Provided data:

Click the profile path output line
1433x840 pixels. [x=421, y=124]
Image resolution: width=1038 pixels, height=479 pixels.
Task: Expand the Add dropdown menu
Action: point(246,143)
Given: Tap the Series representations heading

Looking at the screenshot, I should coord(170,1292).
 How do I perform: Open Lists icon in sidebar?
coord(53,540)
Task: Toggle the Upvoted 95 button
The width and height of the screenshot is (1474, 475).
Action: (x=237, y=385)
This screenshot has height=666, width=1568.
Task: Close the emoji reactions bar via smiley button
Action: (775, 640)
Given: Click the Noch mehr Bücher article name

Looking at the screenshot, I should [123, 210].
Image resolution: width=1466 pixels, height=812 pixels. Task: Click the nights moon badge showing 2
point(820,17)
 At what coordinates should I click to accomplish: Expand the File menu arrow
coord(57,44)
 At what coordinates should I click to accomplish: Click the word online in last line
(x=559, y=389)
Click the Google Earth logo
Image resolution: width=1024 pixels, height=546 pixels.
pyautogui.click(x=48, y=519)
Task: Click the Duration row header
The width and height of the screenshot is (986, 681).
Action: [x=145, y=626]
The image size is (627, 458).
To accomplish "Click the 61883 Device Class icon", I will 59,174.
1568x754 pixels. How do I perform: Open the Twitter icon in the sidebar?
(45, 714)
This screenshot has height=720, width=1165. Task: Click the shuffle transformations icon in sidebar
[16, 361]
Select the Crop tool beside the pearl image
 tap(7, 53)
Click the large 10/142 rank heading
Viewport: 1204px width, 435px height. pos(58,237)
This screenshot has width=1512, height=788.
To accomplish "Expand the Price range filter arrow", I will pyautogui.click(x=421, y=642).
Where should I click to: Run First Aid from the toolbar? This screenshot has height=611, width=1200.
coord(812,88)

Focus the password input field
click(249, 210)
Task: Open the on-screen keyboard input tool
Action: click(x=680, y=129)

What the task requires: Whenever a line above includes "will", copy it in full.

Response area:
To accomplish "Click the 61883 Device Class icon", I will 59,174.
To accomplish "Expand the Price range filter arrow", I will pyautogui.click(x=421, y=642).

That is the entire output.